Clause 7 of Part IV of Second Schedule
"The provisions of subsection 18 of section 12 the first proviso to subsection (1) of section 13 and section 62-A shall not apply in respect of any person."
12. Originally the provisions of clause 7 of Part IV of Second Schedule were not same as these are available, at present. The original clause also contained the words "subsection (18) of section 12" . But these words-were deleted by Finance Act, 1990.
13. From the above facts -it is quite evident that subsection (18) of section 12 of the-Income Tax Ordinance, 1979 was introduced vide Finance Act, 1987 but soon after vide SRO No. 838(1)/87, dated 26-10-1987 Clause 7 of Part IV of the Second Schedule was introduced and operation of section 12(18) was suspended. But again vide Finance Act, 1990 the provisions of section 12(18) were made operative. The learned counsel of the assessee has contended that these provisions of section 12(18) are operative with effect from 1-7-1990 whereas the loans were advanced to the assessee on 1-9-1989 thus the provisions of section 12(18) are not applicable in this case but I do not agree with this Interpretation because the effect of amendment made by Finance Act, 1990 is that the original provisions of section 12(18) have been restored. 'In section 12(18) it is provided that these provisions will be applicable on all cash loans received after 1-7-1987.
14. The learned A.R. of the assessee has relied on CBR Circular No.6 of 1990 but this Circular in my view is against the relevant provisions of section 12(18) of the Income Tax Ordinance and need not be followed.
(Sd.)
(MUHAMMAD MUSHTAQ),
ACCOUNTANT MEMBER.
15. Since a difference of opinion has arisen between the undersigned and the learned Accountant Member, the Chairman, ITAT is requested to refer the case to a Third Member for resolving the difference of opinion on the following question;
Whether in the circumstances and facts of the case the provisions of section 12(18) of the Income Tax Ordinance, 1979 are applicable in this case or not?"
(Sd. )
(MUHAMMAD TAUQIR AFZAL MALIK),
JUDICIAL MEMBER.
(Sd.).
(MUHAMMAD MUSTHAQ),
ACCOUNTANT MEMBER.
16. NASIM SIKANDAR (JUDICIAL MEMBER). --The above question has been referred to me under section 133(7) of the Income Tax Ordinance on account of difference of opinion between the learned Division Bench.

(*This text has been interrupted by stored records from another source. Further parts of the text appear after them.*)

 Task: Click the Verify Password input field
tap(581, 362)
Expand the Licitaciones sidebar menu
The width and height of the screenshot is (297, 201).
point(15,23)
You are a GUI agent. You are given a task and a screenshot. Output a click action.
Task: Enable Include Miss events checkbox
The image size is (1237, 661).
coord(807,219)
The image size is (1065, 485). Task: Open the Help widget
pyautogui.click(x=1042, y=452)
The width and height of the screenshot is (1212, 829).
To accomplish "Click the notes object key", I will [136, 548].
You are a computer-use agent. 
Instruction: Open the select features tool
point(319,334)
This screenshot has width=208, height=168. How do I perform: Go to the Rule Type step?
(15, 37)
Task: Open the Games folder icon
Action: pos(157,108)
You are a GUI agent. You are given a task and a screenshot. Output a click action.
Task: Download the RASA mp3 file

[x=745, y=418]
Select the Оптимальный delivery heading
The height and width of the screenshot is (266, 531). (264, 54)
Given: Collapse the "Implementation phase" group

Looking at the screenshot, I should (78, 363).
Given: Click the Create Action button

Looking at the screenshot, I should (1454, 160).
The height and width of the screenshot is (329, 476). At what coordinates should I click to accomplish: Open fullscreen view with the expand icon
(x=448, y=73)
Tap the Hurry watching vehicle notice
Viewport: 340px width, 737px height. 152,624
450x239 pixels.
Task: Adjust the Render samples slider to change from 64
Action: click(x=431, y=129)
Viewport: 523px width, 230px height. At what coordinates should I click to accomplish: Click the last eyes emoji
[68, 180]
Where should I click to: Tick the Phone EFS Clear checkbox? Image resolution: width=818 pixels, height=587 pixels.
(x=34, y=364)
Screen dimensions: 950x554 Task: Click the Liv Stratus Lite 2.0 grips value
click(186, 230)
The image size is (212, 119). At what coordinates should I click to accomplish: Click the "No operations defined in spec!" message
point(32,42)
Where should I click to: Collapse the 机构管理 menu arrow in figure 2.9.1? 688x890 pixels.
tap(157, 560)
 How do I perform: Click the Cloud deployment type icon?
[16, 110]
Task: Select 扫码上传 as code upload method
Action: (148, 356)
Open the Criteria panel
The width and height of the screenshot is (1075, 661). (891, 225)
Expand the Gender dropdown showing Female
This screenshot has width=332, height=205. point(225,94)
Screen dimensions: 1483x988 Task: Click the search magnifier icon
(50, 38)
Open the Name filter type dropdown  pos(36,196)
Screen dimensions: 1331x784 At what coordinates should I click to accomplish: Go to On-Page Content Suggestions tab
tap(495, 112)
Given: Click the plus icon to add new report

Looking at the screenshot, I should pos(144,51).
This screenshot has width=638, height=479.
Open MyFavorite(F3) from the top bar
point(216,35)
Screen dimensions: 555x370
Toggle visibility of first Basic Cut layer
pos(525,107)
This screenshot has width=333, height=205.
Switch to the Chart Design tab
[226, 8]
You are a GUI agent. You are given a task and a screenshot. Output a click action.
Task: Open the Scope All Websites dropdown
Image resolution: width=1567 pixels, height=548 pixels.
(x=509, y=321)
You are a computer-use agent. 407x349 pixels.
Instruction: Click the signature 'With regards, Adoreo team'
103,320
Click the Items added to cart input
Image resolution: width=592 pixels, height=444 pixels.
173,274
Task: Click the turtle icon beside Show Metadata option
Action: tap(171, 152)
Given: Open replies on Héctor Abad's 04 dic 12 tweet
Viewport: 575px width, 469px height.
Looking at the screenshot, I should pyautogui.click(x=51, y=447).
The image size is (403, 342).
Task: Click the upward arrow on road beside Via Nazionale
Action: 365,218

17. The provisions of section 12(18) as already reproduced in paras. 7 and 11 ante were added in Income Tax Ordinance by Finance Act, 1987. The deeming clause contained in this newly-inserted subsection was made enforceable from 1-7-1987 and therefore the words used "on or after the first day of July, 1987". However, soon thereafter the Federal Government in exercise of its powers under section 14(2) of the Ordinance added clause (7) in Part IV of the Second Schedule to the Ordinance through SRO No.838 (1)/87, dated 26-10-1987. This part of the Second Schedule provides for exemption from operation of specific provisions of the Ordinance with respect to incomes, or classes of incomes, persons or classes of persons enumerated therein. The amendment in the Second Schedule inter alia resulted into freezing of the provisions of section .12(18). These continued to remain in abeyance till 1-7-1990 when the said suspending provisions contained in clause (7), Part IV of the Second Schedule to the Ordinance were deleted/omitted by the Finance Act, 1990. Therefore, it became operative as the necessary energy was re-in-forced which was earlier withdrawn on 26-10-1987. It sounds simple like anything. Providing for a charge, levy or even procedure and then its suspension or mitigation wholly or partly through the aforesaid method is not unknown to Income Tax Laws. We have similar instances in abundance. In fact whole of the Second Schedule to the Ordinance manifests providing by one hand and its taking back by another or making by one hand and unmaking by another. That is not in issue before us as the Legislature conceded this authority to the executive under section 14 of the Ordinance which the later has been using with proverbial impunity.
18. The difficulty arose in face of the fact that by withdrawing the suspending amendment in the Second Schedule the original provisions of section 12(18) became alive with full' text which included the appointing day of enforcement of the provision i.e. "on or after the first day of July, 1987". This is where the learned Division Bench has differed. Learned Accountant Member is of the view that with the omission or withdrawal of suspending clause the original provision got re-instated including the appointed day of first day of July, 1987. Therefore in his opinion all loans contemplated therein will be hit by mischief of that section which were taken on or after the first day of July, 1987. To him the law, the date of enforcement of the provision being clear and certain, on revival effect must be given to it irrespective of any inconvenience or, seeming contradiction in its application. Learned Judicial Member on the other hand is of the opinion that the provisions of section 12(18) having come out of the deep sleep on 1-7-1990 when the suspension plug was taken out these shall be enforceable prospectively and mere presence of original date of enforcement will not permit its retrospective application. In other words he maintains that the period from 26-10-1987 to 1-7-1990, the days between issuance of notification amending the Second Schedule and its withdrawal by the Finance Act, 1990 must be excluded from the application period of section 12(18).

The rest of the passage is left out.